3D printing is characterized by customizability, rapid prototyping, on-demand manufacturing, and decentralized/distributed manufacturing. Minced meat/surimi has high nutritional value, and by changing the composition, rheological and textural properties of the materials, 3D printed meat and aquatic products can meet the needs of special populations such as infants, young children, and the elderly, to solve the problem of swallowing difficulty, food accumulation or indigestion. However, minced meat/surimi is not directly printable, and the multi-component complex system composed of protein-polysaccharide-fat affects its printability, and the structure-property changes of this system during the printing process in relation to interactions and nutrient digestion still need to be explored in depth. This paper starts with the 3D printing process to illustrate the structural characteristics of raw materials on printability, stability, and adaptability. The digestive characteristics of different people for 3D printed minced meat/surimi products are described from the perspective of nutrition. 3D printing technology has a great potential to achieve precise printing in complex formulations, thus realizing the goal of providing specific nutrients to target populations.

Abstract Image

从结构和功能的角度分析3D打印肉糜/鱼糜的发展趋势
3D打印的特点是可定制性、快速原型、按需制造和分散/分布式制造。
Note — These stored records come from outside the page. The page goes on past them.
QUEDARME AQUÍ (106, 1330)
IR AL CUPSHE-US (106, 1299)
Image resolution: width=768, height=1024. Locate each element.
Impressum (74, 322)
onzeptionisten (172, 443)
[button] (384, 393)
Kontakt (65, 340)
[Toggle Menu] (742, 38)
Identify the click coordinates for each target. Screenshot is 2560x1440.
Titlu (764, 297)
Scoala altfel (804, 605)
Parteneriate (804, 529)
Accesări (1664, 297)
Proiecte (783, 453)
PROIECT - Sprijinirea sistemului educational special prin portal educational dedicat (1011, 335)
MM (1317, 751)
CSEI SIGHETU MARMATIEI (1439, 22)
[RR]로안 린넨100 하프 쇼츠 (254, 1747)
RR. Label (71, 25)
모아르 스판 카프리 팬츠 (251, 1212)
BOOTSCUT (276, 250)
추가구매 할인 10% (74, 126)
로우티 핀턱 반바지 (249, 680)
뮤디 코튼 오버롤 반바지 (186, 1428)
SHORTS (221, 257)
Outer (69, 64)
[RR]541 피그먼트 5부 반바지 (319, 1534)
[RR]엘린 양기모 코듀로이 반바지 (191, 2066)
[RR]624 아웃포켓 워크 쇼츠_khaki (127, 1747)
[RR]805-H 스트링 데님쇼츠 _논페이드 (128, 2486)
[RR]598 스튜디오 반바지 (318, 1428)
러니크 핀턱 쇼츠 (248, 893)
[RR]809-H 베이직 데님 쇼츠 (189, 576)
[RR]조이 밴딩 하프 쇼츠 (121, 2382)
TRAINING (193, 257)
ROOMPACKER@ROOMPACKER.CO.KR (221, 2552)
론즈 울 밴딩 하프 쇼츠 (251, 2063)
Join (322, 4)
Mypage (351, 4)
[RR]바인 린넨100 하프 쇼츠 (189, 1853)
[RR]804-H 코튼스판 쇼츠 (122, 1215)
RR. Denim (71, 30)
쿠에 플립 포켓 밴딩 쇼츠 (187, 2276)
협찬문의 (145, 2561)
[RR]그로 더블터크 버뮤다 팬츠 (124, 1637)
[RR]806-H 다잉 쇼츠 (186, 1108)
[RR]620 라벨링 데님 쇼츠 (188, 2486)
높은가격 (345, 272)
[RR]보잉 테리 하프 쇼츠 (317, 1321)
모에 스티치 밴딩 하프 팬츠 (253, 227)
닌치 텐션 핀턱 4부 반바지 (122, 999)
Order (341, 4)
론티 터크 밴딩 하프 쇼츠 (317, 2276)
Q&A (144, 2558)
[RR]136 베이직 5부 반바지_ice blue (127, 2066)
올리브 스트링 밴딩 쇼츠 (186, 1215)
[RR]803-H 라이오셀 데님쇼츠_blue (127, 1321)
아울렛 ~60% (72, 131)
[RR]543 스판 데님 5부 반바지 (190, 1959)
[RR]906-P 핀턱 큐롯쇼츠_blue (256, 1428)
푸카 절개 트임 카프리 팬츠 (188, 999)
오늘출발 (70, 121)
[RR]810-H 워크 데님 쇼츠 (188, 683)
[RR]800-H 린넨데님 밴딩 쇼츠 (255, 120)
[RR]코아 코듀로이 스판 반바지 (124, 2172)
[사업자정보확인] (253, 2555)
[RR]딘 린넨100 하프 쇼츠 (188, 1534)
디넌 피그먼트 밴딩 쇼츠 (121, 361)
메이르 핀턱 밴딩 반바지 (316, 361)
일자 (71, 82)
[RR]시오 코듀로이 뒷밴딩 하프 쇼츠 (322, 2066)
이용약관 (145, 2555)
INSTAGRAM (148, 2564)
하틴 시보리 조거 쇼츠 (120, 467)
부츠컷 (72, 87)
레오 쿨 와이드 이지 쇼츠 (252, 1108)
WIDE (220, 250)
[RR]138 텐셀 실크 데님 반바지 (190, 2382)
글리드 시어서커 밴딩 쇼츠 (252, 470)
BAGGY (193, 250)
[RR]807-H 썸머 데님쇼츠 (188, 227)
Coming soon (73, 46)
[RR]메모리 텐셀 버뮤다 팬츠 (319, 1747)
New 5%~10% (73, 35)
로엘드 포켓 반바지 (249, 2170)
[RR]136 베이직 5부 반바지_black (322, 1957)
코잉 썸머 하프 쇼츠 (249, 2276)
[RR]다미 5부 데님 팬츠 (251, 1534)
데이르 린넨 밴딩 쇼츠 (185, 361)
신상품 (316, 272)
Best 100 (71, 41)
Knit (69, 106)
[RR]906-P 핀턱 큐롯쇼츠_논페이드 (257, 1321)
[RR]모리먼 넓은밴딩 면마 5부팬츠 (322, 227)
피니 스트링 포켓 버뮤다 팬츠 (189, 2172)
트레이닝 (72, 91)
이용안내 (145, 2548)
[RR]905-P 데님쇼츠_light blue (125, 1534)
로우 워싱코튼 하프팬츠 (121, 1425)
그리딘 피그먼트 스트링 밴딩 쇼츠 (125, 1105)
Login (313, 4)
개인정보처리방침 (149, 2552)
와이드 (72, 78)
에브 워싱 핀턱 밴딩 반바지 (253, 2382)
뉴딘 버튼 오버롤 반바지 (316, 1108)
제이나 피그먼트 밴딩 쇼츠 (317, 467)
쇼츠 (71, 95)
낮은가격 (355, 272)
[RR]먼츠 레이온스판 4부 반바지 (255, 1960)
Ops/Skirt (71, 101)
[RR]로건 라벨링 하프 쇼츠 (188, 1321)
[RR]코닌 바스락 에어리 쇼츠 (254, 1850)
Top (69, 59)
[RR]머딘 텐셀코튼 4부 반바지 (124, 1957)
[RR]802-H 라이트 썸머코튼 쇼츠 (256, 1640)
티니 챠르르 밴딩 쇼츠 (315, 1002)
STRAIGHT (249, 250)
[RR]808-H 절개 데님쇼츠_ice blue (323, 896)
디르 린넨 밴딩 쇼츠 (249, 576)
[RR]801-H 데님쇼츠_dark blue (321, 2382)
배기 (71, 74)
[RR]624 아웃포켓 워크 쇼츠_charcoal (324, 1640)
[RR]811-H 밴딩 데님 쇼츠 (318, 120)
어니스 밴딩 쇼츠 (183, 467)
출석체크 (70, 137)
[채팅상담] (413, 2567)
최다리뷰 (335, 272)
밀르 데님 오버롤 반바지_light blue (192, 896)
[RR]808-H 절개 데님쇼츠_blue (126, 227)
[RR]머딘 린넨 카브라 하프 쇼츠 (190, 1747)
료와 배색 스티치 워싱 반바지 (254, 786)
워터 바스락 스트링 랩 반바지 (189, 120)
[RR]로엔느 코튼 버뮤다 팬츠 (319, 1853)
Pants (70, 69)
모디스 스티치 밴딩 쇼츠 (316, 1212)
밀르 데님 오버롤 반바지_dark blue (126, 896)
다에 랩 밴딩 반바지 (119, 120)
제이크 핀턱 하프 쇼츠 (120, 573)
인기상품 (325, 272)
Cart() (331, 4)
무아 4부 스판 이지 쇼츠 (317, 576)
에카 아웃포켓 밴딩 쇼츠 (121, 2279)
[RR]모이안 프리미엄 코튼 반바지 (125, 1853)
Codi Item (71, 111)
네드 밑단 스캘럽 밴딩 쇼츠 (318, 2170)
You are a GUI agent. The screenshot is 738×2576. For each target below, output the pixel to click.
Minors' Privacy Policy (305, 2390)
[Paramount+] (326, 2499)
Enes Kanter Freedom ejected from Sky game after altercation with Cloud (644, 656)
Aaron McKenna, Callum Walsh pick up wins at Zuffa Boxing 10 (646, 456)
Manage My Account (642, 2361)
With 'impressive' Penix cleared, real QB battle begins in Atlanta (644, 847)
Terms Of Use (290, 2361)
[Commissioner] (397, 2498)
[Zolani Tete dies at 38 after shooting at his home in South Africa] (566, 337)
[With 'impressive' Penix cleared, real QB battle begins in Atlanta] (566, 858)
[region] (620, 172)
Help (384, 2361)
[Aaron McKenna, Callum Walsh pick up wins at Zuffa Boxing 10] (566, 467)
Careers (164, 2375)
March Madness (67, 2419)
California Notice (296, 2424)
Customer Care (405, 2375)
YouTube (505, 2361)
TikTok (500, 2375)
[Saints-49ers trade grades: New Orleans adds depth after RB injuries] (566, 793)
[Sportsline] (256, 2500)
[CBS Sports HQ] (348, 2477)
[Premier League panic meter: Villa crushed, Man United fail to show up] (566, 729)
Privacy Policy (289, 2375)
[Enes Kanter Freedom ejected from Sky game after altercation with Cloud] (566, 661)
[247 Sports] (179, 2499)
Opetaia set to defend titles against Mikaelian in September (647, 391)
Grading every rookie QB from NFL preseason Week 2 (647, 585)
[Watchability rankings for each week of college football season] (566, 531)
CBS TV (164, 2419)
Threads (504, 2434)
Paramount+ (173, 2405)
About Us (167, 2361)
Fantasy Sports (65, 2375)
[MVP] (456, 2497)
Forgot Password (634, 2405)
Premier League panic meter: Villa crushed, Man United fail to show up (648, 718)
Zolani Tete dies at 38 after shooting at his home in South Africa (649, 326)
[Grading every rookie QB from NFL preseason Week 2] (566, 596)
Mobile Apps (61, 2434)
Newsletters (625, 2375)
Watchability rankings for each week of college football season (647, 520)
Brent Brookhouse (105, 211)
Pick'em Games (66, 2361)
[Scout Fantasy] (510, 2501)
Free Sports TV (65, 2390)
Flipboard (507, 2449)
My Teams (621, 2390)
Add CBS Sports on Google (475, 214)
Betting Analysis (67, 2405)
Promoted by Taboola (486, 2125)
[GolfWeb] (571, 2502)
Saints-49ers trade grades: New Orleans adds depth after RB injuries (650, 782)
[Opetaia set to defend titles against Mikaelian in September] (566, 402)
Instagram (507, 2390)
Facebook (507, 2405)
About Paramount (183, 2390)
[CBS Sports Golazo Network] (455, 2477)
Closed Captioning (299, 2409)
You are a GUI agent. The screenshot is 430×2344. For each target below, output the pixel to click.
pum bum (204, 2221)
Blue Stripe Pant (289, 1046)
肉糜/鱼糜具有很高的营养价值,通过改变材料的成分、流变学和质地特性,3D打印的肉糜和水产品可以满足婴幼儿、老年人等特殊人群的需求,解决吞咽困难、食物堆积或消化不良的问题。但肉糜/鱼糜不能直接打印,由蛋白质-多糖-脂肪组成的多组分复合体系影响其可打印性,该体系在打印过程中与相互作用和营养消化相关的结构-性能变化仍需深入探讨。本文从3D打印工艺入手,阐述了原材料在可打印性、稳定性、适应性等方面的结构特点。从营养学的角度描述了不同人群对3D打印肉末/鱼糜产品的消化特点。3D打印技术具有很大的潜力,可以实现复杂配方的精确打印,从而实现为目标人群提供特定营养的目标。
本文章由计算机程序翻译,如有差异,请以英文原文为准。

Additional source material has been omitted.